_TEXTABSCHNITT_
= = = = = = =
Tom Taylor als Autor hat viele Figuren endlich mal ernsthaft charakterisiert. Das ist ihm so gut gelungen, dass auch Superman Sr. hervorragend wegkommt, obwohl der Junior ganz neue Wege einschlagen will. Genial das Vater-Sohn-Gespräch, in dem die beiden in einer gelungenen und respektvollen Art und Weise Argumente austauschen. Allein diese Szene verdient ein großes Bravo bei all der Rechthaberei und Polemik, die nicht nur im Internet, sondern zum Beispiel auch auf den Leserbriefseiten vieler Zeitungen zu finden sind.
Wenn man über die Figur nachdenkt, kommt man schnell darauf, dass bisher Vieles ausgeklammert blieb. Superman kämpfte gegen irgendwelche Gegner und hat sich im Übrigen darauf beschränkt, mal ein Flugzeug oder Schiff zu retten. Der junge Superman weiß, dass er mit seinen Kräften viel mehr tun könnte, wenngleich das dann auch einen Einsatz in einem gewissen politisierten Rahmen erfordert. Wirklich sehr erfrischend das Ganze. Man darf sehr gespannt auf die Fortsetzungen sein!
Keine Angst übrigens, die Action kommt dabei keineswegs zu kurz. John Timms setzt die Story auch graphisch sehr schön um.
= = = = = = =
_Daten zum Auffinden von Wörtern und Elementen_
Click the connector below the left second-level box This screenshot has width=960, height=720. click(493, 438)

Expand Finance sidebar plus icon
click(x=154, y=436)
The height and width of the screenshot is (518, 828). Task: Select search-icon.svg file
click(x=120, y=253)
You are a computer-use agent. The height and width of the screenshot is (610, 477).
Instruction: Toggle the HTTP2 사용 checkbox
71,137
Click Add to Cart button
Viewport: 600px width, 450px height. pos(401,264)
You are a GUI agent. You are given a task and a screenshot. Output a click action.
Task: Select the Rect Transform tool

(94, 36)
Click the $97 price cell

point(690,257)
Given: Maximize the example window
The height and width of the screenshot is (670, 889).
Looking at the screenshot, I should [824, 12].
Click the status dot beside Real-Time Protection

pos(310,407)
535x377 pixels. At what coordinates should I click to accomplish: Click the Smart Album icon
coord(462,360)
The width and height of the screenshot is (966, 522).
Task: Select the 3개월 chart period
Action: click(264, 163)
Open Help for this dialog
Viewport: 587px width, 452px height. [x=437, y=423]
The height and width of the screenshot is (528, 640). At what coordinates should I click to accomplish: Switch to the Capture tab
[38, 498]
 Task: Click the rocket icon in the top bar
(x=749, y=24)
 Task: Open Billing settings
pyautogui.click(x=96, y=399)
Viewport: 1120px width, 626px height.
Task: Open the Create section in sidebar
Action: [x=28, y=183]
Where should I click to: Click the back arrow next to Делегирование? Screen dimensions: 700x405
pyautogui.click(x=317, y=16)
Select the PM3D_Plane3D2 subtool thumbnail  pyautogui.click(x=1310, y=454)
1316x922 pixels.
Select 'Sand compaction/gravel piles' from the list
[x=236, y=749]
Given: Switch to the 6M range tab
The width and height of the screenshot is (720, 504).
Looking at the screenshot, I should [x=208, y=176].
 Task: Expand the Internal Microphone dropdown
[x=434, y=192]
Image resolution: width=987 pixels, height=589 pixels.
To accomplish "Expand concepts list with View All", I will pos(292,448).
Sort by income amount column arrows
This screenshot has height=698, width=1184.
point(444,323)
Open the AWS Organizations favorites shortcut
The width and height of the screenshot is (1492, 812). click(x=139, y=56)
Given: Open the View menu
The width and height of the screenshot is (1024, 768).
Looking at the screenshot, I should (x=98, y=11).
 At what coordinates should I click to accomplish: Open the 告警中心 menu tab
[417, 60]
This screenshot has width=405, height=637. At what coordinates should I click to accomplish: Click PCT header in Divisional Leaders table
= = = = = = =
_SCHRIFTLICHE AUFGABE 1_
Wer setzt laut dem Textabschnitt über den jungen Superman die Story graphisch um?
_SCHRIFTLICHE AUFGABE 2_
Setzen Sie den Textabschnitt über den jungen Superman nach seinem letzten Satz fort.

_ERWARTETE ANTWORT 1_
John Timms.

_ERWARTETE ANTWORT 2_
Zum Negativen: Ob es daran lag, dass die Arbeit für Timms zu viel war? Keine Ahnung. Jedenfalls stammt das wohl vierte Kapitel von einem anderen Zeichner, Daniele di Nicuolu. Im direkten Vergleich ist es leider geradezu ein qualitativer Absturz.
Noch ein unleidiges Thema: Liebe Verlage, Ihr habt uns mittlerweile so gut erzogen, dass wir wirklich alle tolerant sind, sofern wir das nicht schon immer waren. Aber müssen jetzt tatsächlich in jedem Buch aus übertriebener Politischer Korrektheit ein schwarzer, weißer, gelber, brauner Mensch und dazu natürlich auch Lesben, Schwule und sonstige Diverse vorkommen? Man hat diese Genderei und das Abhaken von Quoten so satt, dass man kurz davorsteht, solche Titel zu boykottieren! Es ist eine Sache, ganz zwanglos ‚diverse Figuren‘ auftreten zu lassen, aber etwas völlig anderes, sie dem Publikum aufzunötigen und den Eindruck zu erwecken, dass diese die Norm und heterosexuelle Frauen und Männer eine verschwindende Minderheit darstellen.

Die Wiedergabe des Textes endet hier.